Q. Is there a definition of ‘owner-occupied’ in Illinois for co-ops? The issue is whether a mom and dad could purchase a unit in our co-op for their son or daughter who would be living in the unit alone. Or could a son/daughter purchase a unit for their parents who also would be living alone in the unit? Or does the language of owner-occupied mean that at least one person occupying the unit must also be on the stock certificate and proprietary lease?
A. “In Illinois, many, if not most, co-ops are stock co-ops,” says Mark R. Rosenbaum, principal at law firm Fischel & Kahn, Ltd. in Chicago. “That is, a person owns shares in the corporation, which owns the building (the co-op), and as a result of owning those shares, the person gets the right to be a tenant under a proprietary lease for a particular apartment in the building which lease lasts as long as the person owns the shares (barring default under the lease, like for nonpayment of rent). All proprietary leases in a co-op are (or should be) identical in their terms and provisions other than the amount of rent to be paid for a given apartment.
“Unlike condominiums and common interest communities, Illinois does not have a ‘Co-op Act.’ Co-ops are the subject of very little statutory authority in Illinois, as co-ops. As corporations they are subject to Illinois corporate statutes, and at least the General Not-For-Profit Corporation Act does have some provisions that are directed to co-ops. There are other statutes that affect co-ops. But there is no overarching governing statute for co-ops.
“As a result, co-ops are almost entirely governed by their own documents: articles of incorporation, bylaws, rules, and the terms of the proprietary lease. To answer the question, you would have to look first to those documents.
“There is no statutory definition of ‘owner-occupied’ of which I am aware in the co-op context. Possibly FNMA or FHLMC [(Fannie Mae or Freddie Mac, the leading government-sponsored mortgage providers in the U.S.)] may have such a definition, but any such definition would not be binding on the co-op itself. Technically, the term ‘owner-occupied’ doesn’t apply directly to a co-op. The ‘owner’ owns shares, not real estate. Thus, the owner cannot ‘occupy’ anything. To the extent the apartment is occupied, it is by the shareholder(s) as a tenant, not as an owner. So use of the term ‘owner-occupied’ is not a good fit for a co-op, or its documents. ‘Shareholder-occupied’ would be a more accurate term.
“Still, in the absence of anything to the contrary in the co-op documents, if a person occupying an apartment is not a shareholder in the co-op, then, under the ordinary forms of co-op documents I have seen, that person would not have the right to occupy an apartment, even if a family member.

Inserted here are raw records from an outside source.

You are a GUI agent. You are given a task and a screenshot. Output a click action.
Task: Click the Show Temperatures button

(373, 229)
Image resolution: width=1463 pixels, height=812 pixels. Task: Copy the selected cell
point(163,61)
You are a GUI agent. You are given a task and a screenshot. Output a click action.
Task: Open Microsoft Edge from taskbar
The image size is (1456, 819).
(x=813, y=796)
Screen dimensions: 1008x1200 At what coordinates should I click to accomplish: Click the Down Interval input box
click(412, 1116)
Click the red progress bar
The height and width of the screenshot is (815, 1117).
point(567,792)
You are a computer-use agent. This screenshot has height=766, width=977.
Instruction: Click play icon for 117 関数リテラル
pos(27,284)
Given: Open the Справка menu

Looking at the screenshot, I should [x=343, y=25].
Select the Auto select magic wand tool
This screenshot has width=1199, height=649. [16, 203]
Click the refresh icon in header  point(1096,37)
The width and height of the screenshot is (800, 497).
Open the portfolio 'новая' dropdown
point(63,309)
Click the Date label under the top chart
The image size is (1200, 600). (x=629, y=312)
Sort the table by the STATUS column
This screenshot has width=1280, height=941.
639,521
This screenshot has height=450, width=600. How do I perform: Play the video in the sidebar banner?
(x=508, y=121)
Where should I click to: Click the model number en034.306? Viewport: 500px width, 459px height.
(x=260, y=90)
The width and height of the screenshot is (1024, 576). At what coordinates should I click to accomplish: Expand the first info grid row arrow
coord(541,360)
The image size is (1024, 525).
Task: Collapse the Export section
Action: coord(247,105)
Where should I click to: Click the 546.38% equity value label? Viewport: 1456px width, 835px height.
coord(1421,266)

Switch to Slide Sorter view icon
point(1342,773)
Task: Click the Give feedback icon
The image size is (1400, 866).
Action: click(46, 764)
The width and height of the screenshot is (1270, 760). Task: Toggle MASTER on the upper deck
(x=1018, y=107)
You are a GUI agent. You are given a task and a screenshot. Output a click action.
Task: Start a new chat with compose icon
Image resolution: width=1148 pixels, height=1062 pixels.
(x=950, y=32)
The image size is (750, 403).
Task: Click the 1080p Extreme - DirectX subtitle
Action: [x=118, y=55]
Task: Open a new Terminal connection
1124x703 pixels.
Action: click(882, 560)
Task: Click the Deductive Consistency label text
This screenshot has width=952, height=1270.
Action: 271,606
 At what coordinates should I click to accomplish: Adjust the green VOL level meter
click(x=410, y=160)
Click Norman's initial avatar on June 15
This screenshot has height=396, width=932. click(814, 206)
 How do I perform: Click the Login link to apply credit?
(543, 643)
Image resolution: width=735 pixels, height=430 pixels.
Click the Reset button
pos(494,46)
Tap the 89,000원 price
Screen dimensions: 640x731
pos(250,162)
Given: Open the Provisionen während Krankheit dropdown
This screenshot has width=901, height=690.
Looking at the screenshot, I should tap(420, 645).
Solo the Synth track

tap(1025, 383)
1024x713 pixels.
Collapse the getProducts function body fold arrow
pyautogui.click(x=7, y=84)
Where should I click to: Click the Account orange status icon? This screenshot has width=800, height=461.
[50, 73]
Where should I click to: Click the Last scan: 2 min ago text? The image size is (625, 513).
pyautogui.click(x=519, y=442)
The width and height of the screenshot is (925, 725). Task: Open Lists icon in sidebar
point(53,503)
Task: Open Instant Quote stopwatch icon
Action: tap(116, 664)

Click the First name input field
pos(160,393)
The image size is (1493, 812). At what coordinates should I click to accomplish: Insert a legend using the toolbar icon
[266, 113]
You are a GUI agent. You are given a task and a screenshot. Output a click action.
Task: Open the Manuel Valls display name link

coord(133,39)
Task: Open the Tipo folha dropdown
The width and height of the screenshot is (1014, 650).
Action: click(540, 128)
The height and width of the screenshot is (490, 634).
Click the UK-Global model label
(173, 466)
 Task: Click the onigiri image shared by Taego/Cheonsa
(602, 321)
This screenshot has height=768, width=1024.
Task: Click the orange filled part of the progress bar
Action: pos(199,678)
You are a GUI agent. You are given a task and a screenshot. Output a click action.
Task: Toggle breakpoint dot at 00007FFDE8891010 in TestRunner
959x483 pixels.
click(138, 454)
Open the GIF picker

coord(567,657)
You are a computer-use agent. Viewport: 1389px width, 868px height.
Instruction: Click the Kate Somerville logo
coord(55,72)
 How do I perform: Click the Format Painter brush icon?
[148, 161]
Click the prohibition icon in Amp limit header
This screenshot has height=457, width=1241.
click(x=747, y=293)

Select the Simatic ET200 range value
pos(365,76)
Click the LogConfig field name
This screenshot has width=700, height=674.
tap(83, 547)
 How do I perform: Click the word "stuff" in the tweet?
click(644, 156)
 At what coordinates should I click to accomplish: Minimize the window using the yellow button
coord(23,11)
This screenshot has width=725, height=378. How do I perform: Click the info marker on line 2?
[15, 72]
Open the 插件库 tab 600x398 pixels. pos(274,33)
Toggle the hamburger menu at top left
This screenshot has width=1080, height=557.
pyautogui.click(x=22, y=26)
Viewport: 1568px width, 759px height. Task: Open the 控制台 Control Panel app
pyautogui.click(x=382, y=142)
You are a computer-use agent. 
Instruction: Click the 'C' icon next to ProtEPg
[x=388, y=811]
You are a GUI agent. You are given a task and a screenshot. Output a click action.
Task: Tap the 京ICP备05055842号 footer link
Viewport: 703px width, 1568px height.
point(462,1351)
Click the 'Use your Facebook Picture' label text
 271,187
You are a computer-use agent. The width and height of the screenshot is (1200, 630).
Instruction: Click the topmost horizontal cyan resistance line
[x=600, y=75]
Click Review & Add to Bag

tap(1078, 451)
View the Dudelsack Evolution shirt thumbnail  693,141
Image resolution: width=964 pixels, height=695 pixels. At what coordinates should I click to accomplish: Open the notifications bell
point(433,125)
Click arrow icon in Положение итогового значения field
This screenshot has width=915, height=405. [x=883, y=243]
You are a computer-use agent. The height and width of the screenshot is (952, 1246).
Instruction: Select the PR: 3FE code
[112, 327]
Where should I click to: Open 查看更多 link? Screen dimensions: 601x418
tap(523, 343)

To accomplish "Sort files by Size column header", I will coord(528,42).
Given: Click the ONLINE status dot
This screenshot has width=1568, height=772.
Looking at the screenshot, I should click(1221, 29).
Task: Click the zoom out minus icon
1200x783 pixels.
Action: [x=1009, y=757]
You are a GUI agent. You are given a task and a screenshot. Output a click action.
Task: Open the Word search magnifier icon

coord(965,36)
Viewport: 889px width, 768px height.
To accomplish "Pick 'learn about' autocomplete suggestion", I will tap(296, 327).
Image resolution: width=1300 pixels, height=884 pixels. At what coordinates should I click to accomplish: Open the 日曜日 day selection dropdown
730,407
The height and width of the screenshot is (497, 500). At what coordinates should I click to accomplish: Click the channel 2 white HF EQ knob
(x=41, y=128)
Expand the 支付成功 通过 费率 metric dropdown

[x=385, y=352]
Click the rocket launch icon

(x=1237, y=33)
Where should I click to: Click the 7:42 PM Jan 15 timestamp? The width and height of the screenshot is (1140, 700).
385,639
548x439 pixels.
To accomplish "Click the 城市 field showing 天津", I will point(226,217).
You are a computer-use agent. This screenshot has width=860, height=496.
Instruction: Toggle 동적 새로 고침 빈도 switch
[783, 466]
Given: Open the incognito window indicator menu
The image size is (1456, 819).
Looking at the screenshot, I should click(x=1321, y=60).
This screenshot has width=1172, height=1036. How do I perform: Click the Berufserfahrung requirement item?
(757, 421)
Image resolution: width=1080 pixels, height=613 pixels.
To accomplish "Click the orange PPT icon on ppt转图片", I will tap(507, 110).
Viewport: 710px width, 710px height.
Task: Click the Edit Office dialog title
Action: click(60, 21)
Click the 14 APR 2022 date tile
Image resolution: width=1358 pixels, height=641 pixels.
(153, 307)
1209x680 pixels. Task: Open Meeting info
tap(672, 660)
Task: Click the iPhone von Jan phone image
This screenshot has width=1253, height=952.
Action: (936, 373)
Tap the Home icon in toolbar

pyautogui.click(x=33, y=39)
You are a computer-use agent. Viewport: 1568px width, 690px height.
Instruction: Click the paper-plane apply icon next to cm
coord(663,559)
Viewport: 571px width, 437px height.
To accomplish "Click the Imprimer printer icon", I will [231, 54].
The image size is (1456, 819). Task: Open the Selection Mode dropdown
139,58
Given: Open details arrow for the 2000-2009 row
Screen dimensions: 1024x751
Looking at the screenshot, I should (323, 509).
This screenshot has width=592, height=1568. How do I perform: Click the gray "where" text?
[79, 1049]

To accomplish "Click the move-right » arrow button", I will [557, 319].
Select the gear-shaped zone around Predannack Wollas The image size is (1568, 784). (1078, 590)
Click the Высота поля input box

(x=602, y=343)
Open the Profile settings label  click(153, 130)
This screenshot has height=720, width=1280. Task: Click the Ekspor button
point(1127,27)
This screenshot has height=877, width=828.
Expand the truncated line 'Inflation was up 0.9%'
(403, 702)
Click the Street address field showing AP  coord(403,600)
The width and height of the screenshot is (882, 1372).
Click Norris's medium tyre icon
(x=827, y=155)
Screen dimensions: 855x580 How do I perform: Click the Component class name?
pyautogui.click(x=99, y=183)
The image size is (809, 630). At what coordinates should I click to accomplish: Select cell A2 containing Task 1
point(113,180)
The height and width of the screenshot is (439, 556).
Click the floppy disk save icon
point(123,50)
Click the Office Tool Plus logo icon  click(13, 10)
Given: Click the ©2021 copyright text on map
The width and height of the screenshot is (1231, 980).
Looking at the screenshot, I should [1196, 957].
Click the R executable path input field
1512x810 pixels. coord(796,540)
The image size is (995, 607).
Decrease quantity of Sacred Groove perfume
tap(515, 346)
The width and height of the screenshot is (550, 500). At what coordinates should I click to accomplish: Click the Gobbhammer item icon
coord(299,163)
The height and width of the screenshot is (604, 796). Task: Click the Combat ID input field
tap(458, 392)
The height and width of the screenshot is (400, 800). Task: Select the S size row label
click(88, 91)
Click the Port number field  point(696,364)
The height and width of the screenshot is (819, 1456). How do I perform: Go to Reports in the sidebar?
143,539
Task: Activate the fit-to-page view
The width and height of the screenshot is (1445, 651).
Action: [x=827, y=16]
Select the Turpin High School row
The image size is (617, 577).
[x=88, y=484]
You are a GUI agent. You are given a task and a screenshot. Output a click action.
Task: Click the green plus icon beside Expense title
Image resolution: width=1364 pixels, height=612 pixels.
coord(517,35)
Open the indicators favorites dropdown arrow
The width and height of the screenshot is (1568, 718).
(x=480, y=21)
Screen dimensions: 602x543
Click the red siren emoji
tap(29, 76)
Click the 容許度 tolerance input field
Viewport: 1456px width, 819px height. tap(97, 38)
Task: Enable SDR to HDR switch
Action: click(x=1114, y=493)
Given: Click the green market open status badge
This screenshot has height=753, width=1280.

“That being said: 1. It may be possible for the shareholder(s) to sell or gift a few shares to the family member actually living in the apartment. Any amount of share ownership would be enough to make that person a ‘shareholder’ and thus entitled to occupy the apartment. If sale or gift of less than all the shares is prohibited by the co-op’s documents, I have seen a family member added to the existing share certificate (making that family member a shareholder), with the primary shareholders having a buy-back agreement of some sort upon the death or move-out of the family member; or 2. If the lease (or other documents) allows for subletting, the fact that the subletting family member pays little or no rent to the tenant/shareholder is not usually within the co-op’s control. But the co-op is likely entitled under its documents to either a copy of the sublease, and/or maybe even approval of the subtenant.”